Why Erlang/Elixir? A Fanboy's Argument for Scalable, Distributed, Concurrent Programming While Staying Sane

April 23, 2021 · 11 min read

I think that it isn't a well kept secret that I'm a fanboy of Elixir. Almost half of my blog posts (at point of writing) are related to Elixir and its ecosystem. But, how exactly did I get to this point? And why? In this post, let's deep dive into what makes Erlang/Elixir so special and why the latest innovations out of this ecosystem keeps me coming back for more.

The What

What is Erlang?

Erlang is functional programming language that made its debut in 1986 in the telecoms industry, due to the need for distributed, fault-tolerant, and highly available telecoms systems at Ericsson. As a result of this initial use case, the base suite of libraries that make up the core of Erlang was named the Open Telecom Platform (OTP), and the name persists till this date, even though Erlang and sibling languages are used beyond the telecoms arena.

The BEAM

When we run Erlang code, we need to run it on the BEAM, a virtual machine that compiles Erlang code into bytecode and then executes it. At runtime, the interpreter maps each instruction to executable C-code, making instruction dispatching fast.

Functional Programming

Erlang code is functional, meaning that there is no shared state, mutability, or side effects. Instead of creating classes to encapsulate our logic and state, we compose pure functions to do the exact same.

The design choice to prevent shared state is to allow for Erlang processes to fail without affecting other processes. No shared memory means that one failure cannot cause another.

As Joe Armstrong, one of the creators of Erlang states:

Object Oriented Programming, this is the art of hiding side effects. If you can do it successfully you can write this in program. If you do it unsuccessfully, you get in a sucking mess.

from 26 Years with Erlang, September 22, 2014, Joe Armstrong

It is safe to say that he definitely wasn't a fan of Object Oriented Programming. By preventing side-effects, we essentially isolate our state and the way we can update it to a new state

Stateful Processes

Given that Erlang is functional, how exactly do we hold state in our programs? Through processes.
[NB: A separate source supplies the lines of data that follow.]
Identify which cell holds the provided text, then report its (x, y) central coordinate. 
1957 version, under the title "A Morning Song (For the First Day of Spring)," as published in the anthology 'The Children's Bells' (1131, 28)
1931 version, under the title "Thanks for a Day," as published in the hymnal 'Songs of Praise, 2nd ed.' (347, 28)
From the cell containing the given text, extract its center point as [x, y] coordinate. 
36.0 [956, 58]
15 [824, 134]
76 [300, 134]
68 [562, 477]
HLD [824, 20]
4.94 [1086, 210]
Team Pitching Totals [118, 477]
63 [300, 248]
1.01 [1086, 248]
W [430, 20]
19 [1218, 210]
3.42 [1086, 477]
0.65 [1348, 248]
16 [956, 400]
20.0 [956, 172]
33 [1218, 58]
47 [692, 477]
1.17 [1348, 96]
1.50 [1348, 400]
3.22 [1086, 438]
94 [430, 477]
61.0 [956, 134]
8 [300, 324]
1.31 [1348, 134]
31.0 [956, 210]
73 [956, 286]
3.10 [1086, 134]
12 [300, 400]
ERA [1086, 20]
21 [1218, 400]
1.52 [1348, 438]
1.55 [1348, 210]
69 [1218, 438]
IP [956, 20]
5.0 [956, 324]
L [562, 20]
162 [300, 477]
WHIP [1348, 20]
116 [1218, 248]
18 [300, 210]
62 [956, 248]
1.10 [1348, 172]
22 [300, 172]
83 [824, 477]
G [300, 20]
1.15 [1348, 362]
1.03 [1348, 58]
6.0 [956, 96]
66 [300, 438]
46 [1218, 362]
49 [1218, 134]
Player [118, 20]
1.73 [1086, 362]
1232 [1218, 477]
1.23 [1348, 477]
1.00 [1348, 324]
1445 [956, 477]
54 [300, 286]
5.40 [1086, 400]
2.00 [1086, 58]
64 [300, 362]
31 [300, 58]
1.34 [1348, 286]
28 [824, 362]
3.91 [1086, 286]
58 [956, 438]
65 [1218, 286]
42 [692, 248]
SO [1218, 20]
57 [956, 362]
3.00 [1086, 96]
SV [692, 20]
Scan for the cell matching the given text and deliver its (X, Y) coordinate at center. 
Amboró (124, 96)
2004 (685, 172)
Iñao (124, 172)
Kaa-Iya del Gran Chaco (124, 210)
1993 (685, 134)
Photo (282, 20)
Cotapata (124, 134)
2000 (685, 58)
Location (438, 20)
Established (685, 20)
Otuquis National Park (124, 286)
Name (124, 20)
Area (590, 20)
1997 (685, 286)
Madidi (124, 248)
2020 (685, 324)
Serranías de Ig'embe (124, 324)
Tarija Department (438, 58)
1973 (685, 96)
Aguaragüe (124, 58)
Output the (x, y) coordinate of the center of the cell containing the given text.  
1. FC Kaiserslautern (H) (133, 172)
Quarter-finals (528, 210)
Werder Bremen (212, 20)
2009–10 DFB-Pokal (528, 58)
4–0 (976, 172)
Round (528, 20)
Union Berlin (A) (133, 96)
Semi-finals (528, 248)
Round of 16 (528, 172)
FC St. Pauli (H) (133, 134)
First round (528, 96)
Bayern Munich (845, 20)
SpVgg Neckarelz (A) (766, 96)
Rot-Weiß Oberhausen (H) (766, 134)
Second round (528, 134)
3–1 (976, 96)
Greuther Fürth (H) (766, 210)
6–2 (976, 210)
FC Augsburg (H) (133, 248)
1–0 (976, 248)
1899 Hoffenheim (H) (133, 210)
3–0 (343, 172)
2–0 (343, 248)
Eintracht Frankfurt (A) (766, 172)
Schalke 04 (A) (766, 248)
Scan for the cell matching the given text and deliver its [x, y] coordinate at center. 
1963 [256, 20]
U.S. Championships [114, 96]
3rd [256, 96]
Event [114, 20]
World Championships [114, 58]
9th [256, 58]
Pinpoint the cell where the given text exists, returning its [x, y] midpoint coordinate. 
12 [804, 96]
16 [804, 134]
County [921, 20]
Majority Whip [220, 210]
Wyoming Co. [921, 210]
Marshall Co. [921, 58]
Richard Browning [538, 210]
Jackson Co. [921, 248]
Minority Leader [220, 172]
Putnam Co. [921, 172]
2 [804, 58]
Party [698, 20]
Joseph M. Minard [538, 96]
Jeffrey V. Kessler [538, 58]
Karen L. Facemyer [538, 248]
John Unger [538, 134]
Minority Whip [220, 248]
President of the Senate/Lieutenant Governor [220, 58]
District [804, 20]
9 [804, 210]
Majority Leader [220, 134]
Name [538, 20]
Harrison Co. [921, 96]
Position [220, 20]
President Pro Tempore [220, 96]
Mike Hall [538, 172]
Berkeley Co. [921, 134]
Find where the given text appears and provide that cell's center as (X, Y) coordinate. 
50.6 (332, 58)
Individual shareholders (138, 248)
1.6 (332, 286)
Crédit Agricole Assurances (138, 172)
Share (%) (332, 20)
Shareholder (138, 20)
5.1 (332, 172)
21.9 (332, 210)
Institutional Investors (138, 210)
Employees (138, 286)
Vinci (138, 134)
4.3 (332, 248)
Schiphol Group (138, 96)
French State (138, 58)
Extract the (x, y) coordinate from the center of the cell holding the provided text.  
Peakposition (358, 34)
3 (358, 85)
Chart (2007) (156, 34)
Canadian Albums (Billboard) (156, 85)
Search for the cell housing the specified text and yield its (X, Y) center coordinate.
Processes holds a programs state to memory, and can only be updated by itself. The immutability feature of Erlang means that each time we update the state, the entire state is copied, meaning that it is always predictable.

Side note: Processes is the way to encapsulate the updating of state in Erlang, but the parallel form in Haskell is called monads.

Concurrent Programming and the Actor Model

Each lightweight process holds its own state, running its own code instructions. This intuitively means that we are able to write concurrent programs, with processes working in isolation of each other.

However, this gives rise to the problem of how these isolated processes will communicate. Obviously, sharing some sort of state between the two processes is not feasible and would go against the idea of state immutability and no side effects. The answer to this problem is the Actor Model, which states that "everything is an actor". In this case, each processs is considered an actor entity.

When actors receive a message, it can concurrently do either of the following:

send messages to other actors
create more actors
designate message handling behaviour

This means that in order to communicate between different processes, we send messages between them. Processes then receive these messages in an inbox, and will handle them before sending more messages, either to itself or to others.

The Why

Now that we know the mechanics of Erlang and what it offers, this section deals with why exactly we will reach for Erlang for building applications.

Fault Tolerance

The cornerstones of fault tolerant programming are to isolate errors to make sure if one thing crash it does not crash anything else. That's what the processes in operating system do.

from Faults, Scaling and Erlang concurrency, September 24, 2014, Joe Armstrong

When writing our program, we want to ensure that if something fails, it does not bring down the entire system. Not only that, but we want it to be able to gracefully recover from unexpected failures automatically, by recovering to a known working state.

However, in order to properly recover from a failure, there must be something that watches out for that failure, and can then perform error recovery for that crash. In Erlang, any process that crashes from unhandled errors will notify any monitoring processes, allowing us to restart the crashed processes from a known working state if needed. This way, our applications can run forever due to the way we can recover from processes that crash.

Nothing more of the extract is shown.